ФРАГМЕНТ ТЕКСТА
Сборник статей - Псевдонимы русского зарубежья. Материалы и исследования
Многие авторские рубрики стали заметным явлением в литературной жизни эмиграции и сыграли серьезную роль в истории литературы, критики и журналистики русского зарубежья: «Литературные беседы» Г. В. Адамовича в «Звене» (Париж, 1923–1928) и его же «Литературные заметки» в «Последних новостях» (Париж, 1928–1940); «Люди и книги» В. Ф. Ходасевича в «Возрождении» (Париж, 1926–1939); «Литературные отклики» и «Литературный дневник» М. Л. Слонима в «Воле России» (Прага, 1923–1926, 1927–1930); «Литературные заметки» Ю. И. Айхенвальда в «Руле» (Берлин, 1923–1928); «Письма о литературе» А. Л. Бема, из-за прекращения изданий перекочевавшие из «Руля» (Берлин, 1931) в «Молву» (Варшава, 1932–1934), а затем в «Меч» (Варшава, 1934–1939).
Глеб Струве, Николай Бахтин, Кирилл Зайцев, Мочульский, Бицилли, Вейдле, Святополк-Мирский, Шлёцер писали не меньше, но их публикации в значимые колонки по разным причинам не сложились.

ЧТО СДЕЛАТЬ
1. Перепишите из текста о рубриках эмигрантской критики отрезок от слов «Глеб Струве, Николай» до слов «причинам не сложились.» включительно.
2. Продолжите текст об авторских рубриках русского зарубежья, начав сразу после его последнего предложения.

РАЗДЕЛ МАТЕРИАЛА

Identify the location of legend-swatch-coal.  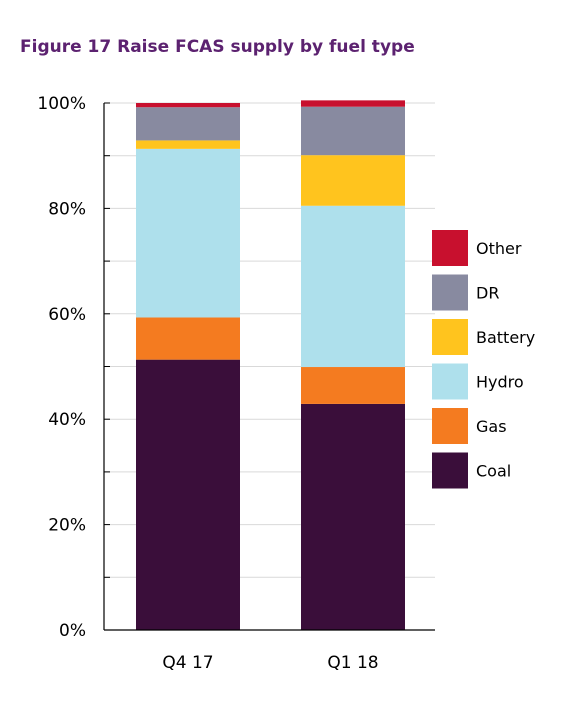
(450, 470).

ВАШИ ОТВЕТЫ
1.
Глеб Струве, Николай Бахтин, Кирилл Зайцев, Мочульский, Бицилли, Вейдле, Святополк-Мирский, Шлёцер писали не меньше, но их публикации в значимые колонки по разным причинам не сложились.

2.
Иногда удачно начатые рубрики преждевременно обрывались и не были завершены в задуманном виде (из-за прекращения издания, смены формата, переезда автора и т. д.). Например, авторская рубрика «Дневник читателя», которую Г. П. Струве вел в парижском «Возрождении» в 1926–1931 гг., оборвалась с отъездом автора в Англию, где он преподавал и продолжал не менее обильно писать и публиковаться, но уже в других изданиях и чаще на английском языке. В отдельных случаях после внезапного прекращения рубрики автор продолжал писать в других изданиях или даже открывал в них новую рубрику, немного иного вида. Некоторых авторов не смущало даже прекращение издания, они стремились продолжать свою рубрику несмотря ни на что: так «Письма о литературе» А. Бема после закрытия берлинского «Руля» успешно перекочевали в варшавскую «Молву», а когда перестала выходить «Молва», продолжили свое существование на страницах «Меча».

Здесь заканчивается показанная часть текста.